Even seated on the floor, Ba Yunye raised her face and looked up at him sideways, with the expression of someone who feared neither heaven nor earth.

This woman! Diao Zhuo wasn’t actually going to stamp on her, but he went through the motion anyway.

She reacted with lightning speed — both hands seized the leg he’d raised and twisted it to the side; simultaneously she freed one hand and drove it at his flank. Had the sequence played out fully, the moment her opponent’s body tilted off-balance, he’d have been flipped and pinned face-down on the floor in the next second.

Diao Zhuo had already steadied himself with a hand on her shoulder, his tone firming: “Really necessary?”

The hand that had been aimed at his flank went slack. It gave his hip the lightest of taps. “Just kidding.”

Having been cheekily taken advantage of — again — a vein pulsed in Diao Zhuo’s forehead. He suppressed the impulse to flip her over his shoulder, and instead reached down and pulled her to her feet. River Horse had been quietly enjoying the show for some time; when Diao Zhuo turned back his way, he promptly offered a cigarette with a grin: “Captain Diao — Master Ba’s a handful, isn’t she.”

Diao Zhuo lit the cigarette and didn’t reply right away, though privately he thought: a handful doesn’t begin to cover it — she’s got the combat skills to overpower any man.

Xiang’an came over looking a little worried. “How about you ride in my passenger seat tomorrow, and let Da Qin drive your car.”

Ba Yunye looked at him and gave a slight shake of her head.

Xiang’an blinked, then suddenly understood, and burst out laughing. He reached out a hand: “Need help up?”

Ba Yunye took his hand without any fuss; with one good pull she was on her feet, and she dropped down into a chair, scooping up a few more noodles and slurping them down — she hadn’t quite finished eating.

Xiao Zi put on her hat and headed outside to photograph the stars. Ye Xun picked up the tripod and followed to watch. Several other team members went to help Ci Dan and the others boil hot water.

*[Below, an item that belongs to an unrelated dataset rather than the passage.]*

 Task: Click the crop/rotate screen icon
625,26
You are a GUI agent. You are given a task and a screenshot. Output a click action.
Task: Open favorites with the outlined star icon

That girl’s actually going out… Ba Yunye shook her head, expecting she wouldn’t last long before the wind beat her back inside dizzy. She’d been driving all day and was beginning to nod off; she figured she’d get a basin of hot water, give herself a rough wipe-down, and roll off to sleep.

It was cold tonight too, but not as bone-chilling as the night before. The thermometer read -10°C. There were no clouds, and the moon looked bigger than usual. The countless stars in the clean air were completely visible from horizon to horizon. The wind was still fierce, whipping the plastic tarps that covered the dried dung patties with a loud snapping sound; even the stones weighting the edges weren’t enough to keep them down.

Xiao Zi had no intention of waiting for Ye Xun. She walked out onto the frozen lake surface at a brisk pace, not responding when he called after her several times. Ye Xun slipped, went down hard — face-planted like an old woman diving under a quilt — and scrambled up, then lunged forward and seized her shoulder with one hand, yanking hard: “Are you deaf?!” Xiao Zi met his eyes with a cold stare and felt more and more that he was repulsive.